EJ: My life was threatened and I had bodyguards for eight years.

MS: We're going to explain what company this was about. There were a lot of people involved in that affair. There was an oil company...

EJ: This was about ELF, which then was one of France's biggest companies. The matter concerned 3 billion francs, so 500 million euros, which had disappeared from the company and went to a number of private individuals. But what also was revealed was how Africa had been exploited to finance French interests.

MS: And almost everyone was convicted, and you became well known in France, and then you began another difficult assignment: you challenged the president, as you became a candidate for the Greens as their presidential candidate in France.

EJ: Yes I did!

When Marianne Ny says he won't be turned over to the US, she is talking about things where she has no competence. She knows nothing about this.

MS: And you're Norwegian! That's a challenge!

EJ: It was a big challenge, but of course a fantastic experience. So much that happened, I got to meet so many people. And I had the opportunity to get involved in issues I really care about.

MS: The Green environmental issues.

EJ: The environmental issues, but also issues about justice. A just justice system, justice for all: this is also a key issue for the Greens.

MS: But had it been possible for someone not from France, Norwegian as you are, to be president in France?

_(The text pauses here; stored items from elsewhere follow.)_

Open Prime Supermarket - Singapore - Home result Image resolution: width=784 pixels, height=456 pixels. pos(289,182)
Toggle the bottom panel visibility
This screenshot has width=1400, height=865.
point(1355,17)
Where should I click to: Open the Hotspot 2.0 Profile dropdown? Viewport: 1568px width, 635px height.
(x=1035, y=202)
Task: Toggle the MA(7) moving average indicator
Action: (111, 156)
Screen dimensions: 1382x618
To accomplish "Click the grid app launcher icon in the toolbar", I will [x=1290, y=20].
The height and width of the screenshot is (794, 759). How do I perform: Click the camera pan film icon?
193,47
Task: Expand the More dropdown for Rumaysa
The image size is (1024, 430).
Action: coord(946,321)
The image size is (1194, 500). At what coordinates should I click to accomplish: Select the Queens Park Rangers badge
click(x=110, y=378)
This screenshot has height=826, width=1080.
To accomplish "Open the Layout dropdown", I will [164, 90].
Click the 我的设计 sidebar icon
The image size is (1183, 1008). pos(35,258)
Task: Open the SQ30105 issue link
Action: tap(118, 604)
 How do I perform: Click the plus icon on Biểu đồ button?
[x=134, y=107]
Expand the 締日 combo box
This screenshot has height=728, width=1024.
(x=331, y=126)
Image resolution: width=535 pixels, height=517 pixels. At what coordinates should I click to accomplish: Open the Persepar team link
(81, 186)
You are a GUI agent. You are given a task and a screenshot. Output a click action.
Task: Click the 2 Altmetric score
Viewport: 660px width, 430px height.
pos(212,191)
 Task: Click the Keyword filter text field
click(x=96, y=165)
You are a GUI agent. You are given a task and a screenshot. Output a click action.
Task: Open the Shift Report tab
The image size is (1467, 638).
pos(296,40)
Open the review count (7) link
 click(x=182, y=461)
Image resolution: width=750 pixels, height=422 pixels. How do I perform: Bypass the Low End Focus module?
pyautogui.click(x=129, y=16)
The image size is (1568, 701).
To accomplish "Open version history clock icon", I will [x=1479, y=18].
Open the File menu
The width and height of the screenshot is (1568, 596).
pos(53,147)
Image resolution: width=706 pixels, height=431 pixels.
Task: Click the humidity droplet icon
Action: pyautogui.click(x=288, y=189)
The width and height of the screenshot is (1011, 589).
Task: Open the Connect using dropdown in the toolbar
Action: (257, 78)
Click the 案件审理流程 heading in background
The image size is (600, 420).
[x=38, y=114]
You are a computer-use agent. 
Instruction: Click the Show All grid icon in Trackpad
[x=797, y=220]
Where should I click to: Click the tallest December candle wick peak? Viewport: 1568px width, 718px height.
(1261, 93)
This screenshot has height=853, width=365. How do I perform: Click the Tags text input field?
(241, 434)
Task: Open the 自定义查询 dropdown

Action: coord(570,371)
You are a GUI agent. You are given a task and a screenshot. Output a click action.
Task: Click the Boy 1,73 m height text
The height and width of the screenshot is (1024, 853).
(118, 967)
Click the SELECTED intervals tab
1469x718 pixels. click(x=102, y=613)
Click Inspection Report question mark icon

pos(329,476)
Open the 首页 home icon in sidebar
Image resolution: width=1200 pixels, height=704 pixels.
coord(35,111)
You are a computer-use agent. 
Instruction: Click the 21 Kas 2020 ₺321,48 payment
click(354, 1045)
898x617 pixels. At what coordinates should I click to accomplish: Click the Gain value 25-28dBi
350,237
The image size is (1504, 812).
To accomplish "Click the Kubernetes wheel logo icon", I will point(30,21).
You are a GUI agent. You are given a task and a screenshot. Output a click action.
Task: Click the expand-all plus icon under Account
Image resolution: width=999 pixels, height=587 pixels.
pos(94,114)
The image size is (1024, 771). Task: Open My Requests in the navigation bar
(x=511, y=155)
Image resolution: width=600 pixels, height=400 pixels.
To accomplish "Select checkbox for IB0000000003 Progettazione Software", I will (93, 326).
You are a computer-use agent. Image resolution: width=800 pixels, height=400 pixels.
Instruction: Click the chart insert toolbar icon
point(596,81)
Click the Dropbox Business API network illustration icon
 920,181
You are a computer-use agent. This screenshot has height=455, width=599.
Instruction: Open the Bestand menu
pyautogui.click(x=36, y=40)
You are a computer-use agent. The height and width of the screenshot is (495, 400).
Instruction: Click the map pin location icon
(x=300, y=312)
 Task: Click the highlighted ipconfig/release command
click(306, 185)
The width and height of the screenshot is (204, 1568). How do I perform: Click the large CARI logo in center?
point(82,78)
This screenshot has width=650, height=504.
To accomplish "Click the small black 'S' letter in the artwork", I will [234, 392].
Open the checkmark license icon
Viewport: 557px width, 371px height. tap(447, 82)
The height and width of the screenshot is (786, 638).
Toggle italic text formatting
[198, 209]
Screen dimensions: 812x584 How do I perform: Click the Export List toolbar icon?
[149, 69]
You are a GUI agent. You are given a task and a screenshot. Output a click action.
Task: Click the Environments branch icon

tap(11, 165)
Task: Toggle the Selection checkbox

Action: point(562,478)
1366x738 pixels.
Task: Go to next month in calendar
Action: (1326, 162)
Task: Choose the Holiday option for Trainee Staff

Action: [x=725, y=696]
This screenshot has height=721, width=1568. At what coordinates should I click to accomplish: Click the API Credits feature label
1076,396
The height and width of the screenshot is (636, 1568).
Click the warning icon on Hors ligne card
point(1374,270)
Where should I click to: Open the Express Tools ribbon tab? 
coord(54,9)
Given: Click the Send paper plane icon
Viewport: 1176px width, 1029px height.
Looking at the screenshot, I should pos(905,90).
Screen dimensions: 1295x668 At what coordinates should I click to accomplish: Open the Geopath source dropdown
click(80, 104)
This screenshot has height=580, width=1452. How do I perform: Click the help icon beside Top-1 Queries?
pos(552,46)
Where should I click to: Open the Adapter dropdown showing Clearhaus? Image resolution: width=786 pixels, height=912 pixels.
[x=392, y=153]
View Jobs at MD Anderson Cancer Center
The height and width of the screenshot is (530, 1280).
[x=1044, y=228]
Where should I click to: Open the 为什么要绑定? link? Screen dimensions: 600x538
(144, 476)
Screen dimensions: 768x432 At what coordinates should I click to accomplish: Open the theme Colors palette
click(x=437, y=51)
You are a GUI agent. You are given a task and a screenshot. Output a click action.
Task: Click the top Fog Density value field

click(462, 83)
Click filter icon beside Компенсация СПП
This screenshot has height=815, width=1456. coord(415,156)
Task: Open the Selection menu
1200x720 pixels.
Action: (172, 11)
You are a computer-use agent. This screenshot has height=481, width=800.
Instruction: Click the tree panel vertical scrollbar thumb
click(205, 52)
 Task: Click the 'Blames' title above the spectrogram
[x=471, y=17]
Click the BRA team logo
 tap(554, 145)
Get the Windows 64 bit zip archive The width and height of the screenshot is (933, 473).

EJ: No I don't think so. My election results weren't that good either. I got 2.3% of the votes. But there were still a million people who voted for me. And those are the approximate figures the Greens usually have in presidential elections. France is not ready for a president who's a member of the Greens and also a foreigner.

MS: We're not ready either, we can say. We still haven't had a woman as prime minister. But this energy you have! Your passion for justice that seems behind a lot of what you do - where does that come from?

EJ: You know, I think it's because I've been in so many situations, at so many forks in the road, and I've understood, and which have upset me, things I can share with others. And maybe we can change things. It started with the greatest injustice of them all, namely the tax evaders, the tax havens, the big multinational corporations that don't pay any tax, as opposed to common workers. For 15 years I've fought against the tax havens, and today I can start to see the fruits of my labours. This system, which is so harmful to our society, is beginning to crumble. My efforts have not been in vain.

MS: Are you talking about Europe or... ?

EJ: I became a politician because I wanted to fight against the tax havens, and that's what I have done.

MS: Because now you're a candidate to the European Parliament...

EJ: Yes.

MS: For the Greens in France.

EJ: Yes.

MS: And this is an EU issue, not just a Greens issue, transparency and justice. And now you're here, on your own, in Sweden, you want to meet people, and you want to help to see if you can change things in Julian Assange's situation.

EJ: Yes. It's a stalemate situation. It doesn't consider the legitimate requirements of the investigation. The 'victims' have the right to a trial, but Julian Assange has rights too. He has the human right to seek asylum, which he has been granted by Ecuador.

MS: If we just briefly explain his situation...


MS: So it's like this: he's under suspicion of a crime in Sweden and wants to be questioned but he doesn't dare travel to Sweden for fear Sweden will turn him over to the United States, and then the prosecutor doesn't want travel to London to question him, or via video link, or some other way where he is now, namely in London.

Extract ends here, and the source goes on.